/---
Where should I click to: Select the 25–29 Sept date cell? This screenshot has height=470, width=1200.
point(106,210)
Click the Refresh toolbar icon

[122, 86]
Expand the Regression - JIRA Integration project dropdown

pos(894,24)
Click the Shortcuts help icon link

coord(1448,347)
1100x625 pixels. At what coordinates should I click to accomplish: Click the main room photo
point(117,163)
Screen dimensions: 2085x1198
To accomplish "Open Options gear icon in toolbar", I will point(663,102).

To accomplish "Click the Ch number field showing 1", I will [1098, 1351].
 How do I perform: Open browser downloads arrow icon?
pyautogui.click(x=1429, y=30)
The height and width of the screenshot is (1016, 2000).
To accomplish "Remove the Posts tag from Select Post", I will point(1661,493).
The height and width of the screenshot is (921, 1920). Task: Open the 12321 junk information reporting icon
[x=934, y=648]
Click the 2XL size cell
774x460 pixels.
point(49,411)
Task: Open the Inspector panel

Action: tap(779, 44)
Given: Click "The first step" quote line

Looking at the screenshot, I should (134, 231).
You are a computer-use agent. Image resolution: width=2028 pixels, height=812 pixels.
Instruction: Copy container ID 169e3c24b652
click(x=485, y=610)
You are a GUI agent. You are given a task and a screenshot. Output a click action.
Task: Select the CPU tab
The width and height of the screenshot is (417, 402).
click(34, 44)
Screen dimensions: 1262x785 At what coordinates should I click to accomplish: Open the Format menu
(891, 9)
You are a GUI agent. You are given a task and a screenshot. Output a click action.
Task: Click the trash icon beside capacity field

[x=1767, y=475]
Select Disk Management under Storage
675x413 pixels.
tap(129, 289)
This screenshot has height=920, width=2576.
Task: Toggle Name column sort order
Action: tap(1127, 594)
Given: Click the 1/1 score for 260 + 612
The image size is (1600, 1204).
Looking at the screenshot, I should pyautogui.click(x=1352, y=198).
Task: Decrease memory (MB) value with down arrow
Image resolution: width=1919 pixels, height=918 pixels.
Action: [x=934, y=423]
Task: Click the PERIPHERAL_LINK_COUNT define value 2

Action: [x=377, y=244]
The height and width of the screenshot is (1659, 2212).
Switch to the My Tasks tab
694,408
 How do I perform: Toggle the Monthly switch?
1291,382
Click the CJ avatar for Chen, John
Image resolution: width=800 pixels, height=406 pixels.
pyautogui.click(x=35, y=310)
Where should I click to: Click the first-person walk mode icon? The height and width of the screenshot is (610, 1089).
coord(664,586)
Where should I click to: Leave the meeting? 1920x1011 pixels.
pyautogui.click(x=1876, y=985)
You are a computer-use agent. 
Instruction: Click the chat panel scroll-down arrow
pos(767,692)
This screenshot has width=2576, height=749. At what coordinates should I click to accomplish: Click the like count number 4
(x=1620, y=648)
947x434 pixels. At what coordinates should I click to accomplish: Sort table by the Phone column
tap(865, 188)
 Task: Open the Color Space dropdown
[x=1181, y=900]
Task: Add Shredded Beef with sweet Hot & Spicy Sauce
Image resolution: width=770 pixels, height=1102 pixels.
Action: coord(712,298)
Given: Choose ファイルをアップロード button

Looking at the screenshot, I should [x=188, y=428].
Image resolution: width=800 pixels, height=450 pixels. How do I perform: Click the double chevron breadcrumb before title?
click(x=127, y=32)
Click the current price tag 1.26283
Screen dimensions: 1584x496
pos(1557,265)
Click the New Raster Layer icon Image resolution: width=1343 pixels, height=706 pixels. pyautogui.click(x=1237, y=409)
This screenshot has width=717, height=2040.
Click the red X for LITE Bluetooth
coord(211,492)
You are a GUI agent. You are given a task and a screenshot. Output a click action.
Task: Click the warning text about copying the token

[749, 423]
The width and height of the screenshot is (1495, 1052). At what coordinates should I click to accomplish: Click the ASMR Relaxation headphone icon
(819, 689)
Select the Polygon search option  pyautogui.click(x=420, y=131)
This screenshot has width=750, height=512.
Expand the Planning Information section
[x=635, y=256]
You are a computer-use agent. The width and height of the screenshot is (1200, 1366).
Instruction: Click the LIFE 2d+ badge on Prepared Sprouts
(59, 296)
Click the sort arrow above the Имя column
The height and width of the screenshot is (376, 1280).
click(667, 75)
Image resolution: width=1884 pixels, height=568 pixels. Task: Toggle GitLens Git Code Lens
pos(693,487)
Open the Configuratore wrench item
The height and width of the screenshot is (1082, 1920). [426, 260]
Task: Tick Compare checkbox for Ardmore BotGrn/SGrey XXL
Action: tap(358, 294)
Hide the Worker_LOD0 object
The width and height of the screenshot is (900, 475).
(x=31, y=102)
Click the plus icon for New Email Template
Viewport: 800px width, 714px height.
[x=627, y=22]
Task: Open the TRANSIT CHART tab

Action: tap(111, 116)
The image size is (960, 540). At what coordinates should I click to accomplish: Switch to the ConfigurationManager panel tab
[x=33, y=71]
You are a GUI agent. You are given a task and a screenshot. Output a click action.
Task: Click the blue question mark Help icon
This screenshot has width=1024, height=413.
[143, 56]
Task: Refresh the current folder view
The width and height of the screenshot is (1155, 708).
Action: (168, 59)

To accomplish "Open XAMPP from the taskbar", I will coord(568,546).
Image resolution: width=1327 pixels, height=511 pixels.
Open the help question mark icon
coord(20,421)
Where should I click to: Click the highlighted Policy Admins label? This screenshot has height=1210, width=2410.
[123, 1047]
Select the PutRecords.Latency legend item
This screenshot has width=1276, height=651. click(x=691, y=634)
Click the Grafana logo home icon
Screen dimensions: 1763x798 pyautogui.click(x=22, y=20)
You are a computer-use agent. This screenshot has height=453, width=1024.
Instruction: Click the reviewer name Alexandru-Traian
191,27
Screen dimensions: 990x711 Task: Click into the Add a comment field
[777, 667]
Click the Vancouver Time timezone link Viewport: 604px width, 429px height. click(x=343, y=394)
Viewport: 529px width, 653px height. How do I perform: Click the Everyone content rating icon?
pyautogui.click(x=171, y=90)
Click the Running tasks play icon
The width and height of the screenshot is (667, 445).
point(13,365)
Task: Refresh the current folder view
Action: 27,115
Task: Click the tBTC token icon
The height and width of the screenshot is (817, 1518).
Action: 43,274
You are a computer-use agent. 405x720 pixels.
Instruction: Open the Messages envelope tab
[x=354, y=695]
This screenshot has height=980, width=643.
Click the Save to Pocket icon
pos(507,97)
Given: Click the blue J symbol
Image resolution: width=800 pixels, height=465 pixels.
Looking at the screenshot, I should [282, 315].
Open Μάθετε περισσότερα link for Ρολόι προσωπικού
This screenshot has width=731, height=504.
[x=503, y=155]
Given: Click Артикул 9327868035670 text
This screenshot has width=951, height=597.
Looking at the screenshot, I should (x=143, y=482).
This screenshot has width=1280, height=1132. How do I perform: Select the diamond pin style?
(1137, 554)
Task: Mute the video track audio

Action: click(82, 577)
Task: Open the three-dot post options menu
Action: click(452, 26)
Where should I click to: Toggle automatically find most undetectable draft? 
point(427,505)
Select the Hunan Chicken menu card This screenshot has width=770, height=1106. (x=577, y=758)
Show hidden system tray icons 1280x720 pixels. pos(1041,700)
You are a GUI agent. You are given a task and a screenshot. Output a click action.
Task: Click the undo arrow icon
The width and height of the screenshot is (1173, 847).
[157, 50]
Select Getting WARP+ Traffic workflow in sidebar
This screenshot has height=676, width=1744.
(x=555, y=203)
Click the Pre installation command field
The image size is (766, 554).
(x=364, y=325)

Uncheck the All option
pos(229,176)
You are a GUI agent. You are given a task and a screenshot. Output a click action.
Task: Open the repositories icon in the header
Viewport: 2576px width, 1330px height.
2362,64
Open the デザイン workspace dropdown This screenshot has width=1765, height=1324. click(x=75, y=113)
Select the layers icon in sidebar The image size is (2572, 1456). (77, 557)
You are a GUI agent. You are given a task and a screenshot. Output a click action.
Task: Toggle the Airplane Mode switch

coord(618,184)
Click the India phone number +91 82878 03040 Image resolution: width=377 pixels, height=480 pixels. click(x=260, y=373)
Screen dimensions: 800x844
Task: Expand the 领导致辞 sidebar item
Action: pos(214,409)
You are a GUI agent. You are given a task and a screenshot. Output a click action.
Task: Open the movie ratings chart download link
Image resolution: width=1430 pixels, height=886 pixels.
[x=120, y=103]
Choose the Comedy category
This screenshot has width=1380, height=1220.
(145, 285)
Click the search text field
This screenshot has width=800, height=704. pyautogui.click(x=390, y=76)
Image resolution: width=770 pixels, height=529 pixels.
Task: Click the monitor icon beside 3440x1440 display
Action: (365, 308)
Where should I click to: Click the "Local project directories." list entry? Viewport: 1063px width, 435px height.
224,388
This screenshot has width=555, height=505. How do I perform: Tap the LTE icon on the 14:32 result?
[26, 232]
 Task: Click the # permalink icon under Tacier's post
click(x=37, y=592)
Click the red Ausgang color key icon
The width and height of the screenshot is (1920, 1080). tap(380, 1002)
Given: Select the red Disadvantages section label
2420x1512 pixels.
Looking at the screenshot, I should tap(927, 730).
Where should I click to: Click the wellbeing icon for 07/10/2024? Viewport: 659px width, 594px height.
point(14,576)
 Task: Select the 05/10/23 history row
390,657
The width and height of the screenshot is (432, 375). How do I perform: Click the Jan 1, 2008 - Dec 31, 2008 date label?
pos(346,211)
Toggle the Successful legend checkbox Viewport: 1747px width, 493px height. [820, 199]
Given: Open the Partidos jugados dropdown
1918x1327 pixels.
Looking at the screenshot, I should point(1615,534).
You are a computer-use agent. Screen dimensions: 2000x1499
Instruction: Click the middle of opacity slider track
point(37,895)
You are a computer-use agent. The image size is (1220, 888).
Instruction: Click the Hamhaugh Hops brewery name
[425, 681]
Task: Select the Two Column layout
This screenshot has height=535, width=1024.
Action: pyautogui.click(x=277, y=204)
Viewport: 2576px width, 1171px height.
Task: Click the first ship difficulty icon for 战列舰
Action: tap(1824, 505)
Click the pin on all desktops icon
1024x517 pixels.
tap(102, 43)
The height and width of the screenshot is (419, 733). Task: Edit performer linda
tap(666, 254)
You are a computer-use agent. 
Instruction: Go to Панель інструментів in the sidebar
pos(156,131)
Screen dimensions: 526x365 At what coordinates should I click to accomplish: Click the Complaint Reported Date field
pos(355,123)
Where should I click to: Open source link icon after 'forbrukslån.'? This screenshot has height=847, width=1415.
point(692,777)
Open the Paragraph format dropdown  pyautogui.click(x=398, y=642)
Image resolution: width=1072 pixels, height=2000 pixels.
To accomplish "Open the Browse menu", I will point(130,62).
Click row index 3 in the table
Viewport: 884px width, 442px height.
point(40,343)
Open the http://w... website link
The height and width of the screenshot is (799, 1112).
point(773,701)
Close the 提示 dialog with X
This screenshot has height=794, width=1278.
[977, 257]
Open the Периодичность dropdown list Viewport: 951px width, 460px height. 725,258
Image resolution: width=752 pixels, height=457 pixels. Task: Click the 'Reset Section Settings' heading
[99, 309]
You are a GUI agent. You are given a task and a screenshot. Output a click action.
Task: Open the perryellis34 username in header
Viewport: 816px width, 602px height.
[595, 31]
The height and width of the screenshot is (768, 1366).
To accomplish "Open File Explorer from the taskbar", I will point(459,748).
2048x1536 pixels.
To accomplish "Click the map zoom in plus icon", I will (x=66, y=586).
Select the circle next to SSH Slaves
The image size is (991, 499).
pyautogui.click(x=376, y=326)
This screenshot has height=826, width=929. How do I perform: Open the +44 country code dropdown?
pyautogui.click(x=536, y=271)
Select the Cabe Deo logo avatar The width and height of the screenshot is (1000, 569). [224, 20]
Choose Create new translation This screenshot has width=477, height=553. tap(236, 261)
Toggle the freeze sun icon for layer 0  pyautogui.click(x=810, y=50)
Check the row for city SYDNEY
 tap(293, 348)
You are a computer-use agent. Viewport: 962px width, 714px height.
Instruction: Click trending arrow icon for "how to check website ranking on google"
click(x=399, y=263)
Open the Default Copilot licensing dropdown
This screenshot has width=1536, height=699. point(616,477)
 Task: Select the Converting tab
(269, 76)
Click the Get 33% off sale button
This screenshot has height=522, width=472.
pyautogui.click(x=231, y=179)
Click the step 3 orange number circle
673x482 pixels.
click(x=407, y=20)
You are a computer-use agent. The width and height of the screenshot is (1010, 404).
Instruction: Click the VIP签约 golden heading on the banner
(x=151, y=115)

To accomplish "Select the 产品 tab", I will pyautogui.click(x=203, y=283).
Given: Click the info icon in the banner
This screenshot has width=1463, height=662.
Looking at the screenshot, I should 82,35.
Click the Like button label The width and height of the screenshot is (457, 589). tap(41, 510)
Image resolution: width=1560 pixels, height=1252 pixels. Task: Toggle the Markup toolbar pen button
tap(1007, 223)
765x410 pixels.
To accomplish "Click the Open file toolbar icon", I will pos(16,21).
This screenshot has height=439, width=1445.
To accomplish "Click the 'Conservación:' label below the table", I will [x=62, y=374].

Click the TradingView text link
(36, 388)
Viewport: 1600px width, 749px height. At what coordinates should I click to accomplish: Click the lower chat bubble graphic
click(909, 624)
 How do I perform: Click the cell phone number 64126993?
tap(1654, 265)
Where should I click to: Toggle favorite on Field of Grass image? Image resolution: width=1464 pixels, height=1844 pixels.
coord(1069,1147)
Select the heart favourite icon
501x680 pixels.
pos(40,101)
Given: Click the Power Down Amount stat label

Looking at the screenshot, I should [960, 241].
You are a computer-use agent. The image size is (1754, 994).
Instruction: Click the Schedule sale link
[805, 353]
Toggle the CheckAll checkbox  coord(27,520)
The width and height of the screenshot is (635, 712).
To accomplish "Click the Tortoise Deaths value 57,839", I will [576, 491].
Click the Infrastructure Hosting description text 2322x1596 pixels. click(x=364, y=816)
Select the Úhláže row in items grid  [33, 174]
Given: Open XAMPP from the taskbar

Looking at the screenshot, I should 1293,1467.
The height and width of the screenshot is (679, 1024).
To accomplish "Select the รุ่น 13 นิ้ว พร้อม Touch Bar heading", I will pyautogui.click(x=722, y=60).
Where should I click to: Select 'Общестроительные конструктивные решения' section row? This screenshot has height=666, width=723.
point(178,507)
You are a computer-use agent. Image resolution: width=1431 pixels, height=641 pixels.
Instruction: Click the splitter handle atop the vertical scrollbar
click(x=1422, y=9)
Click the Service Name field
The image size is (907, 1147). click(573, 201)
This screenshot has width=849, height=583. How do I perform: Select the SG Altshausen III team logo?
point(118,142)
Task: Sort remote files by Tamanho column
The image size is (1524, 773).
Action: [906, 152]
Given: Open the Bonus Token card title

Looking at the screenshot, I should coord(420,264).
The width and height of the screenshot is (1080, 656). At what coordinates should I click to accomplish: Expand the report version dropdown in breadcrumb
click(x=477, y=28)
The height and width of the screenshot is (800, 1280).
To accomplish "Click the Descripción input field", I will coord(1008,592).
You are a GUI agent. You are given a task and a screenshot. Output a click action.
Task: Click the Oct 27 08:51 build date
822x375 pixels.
\---
- [TASK OBJECTIVE]:
From the lines above, extract each one that contains the word "cell".

- [ANSWER BELOW]:
Where should I click to: Select the 25–29 Sept date cell? This screenshot has height=470, width=1200.
Click the 2XL size cell
 How do I perform: Click the cell phone number 64126993?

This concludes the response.